Available data Block Start

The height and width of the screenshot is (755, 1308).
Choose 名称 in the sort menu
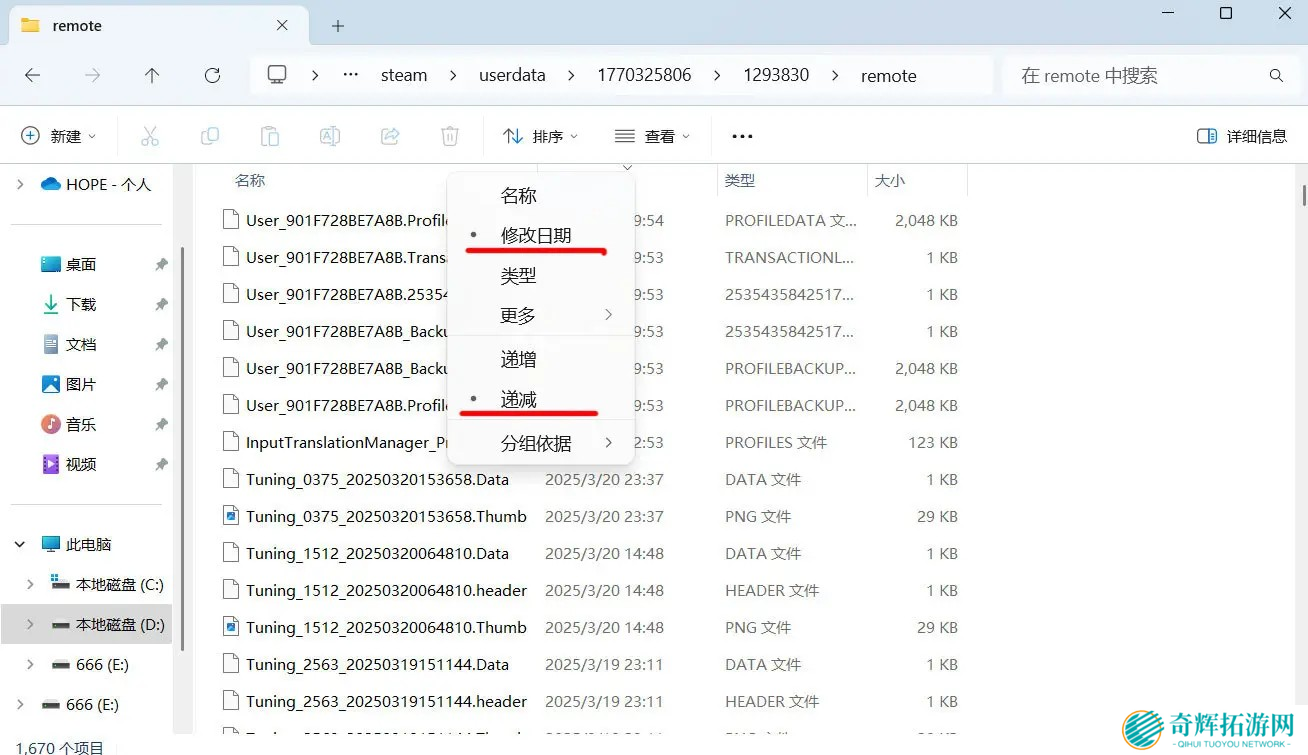(518, 195)
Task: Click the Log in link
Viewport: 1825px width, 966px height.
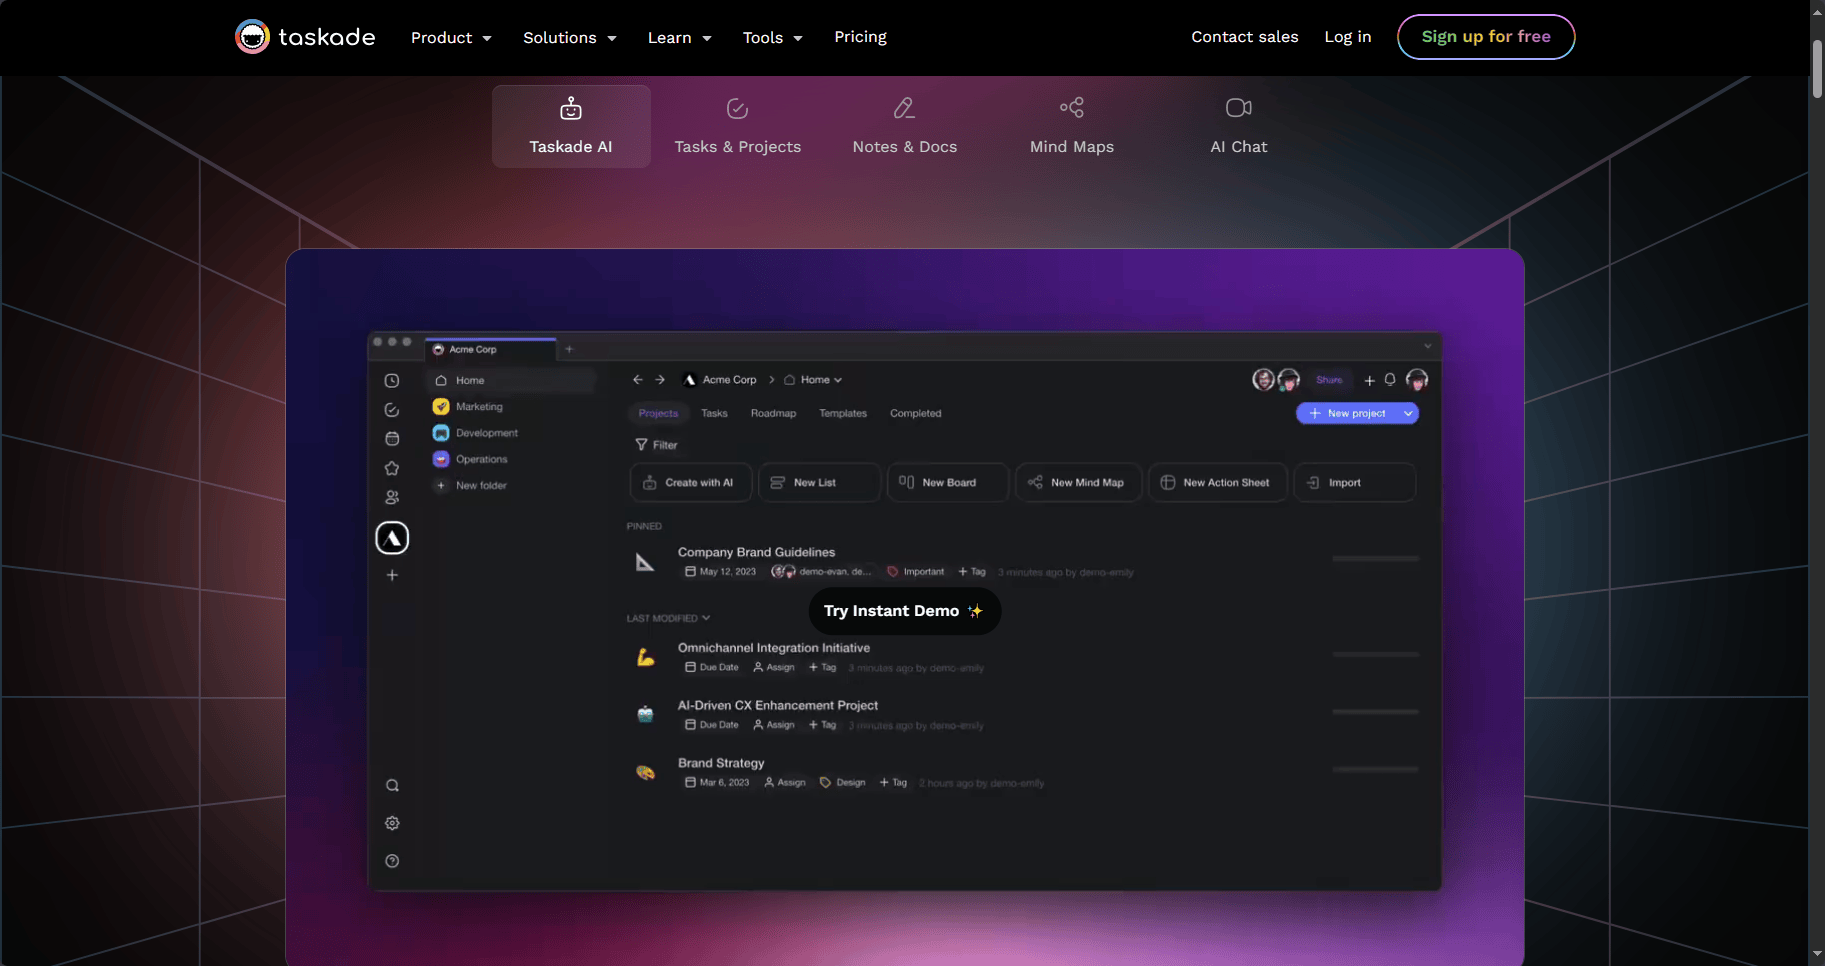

Available data Block End

Each line from the one with "Task: Click the Log in link" through the end of the entries should be reproduced exactly. Leave out the pictures.

Task: Click the Log in link
Viewport: 1825px width, 966px height.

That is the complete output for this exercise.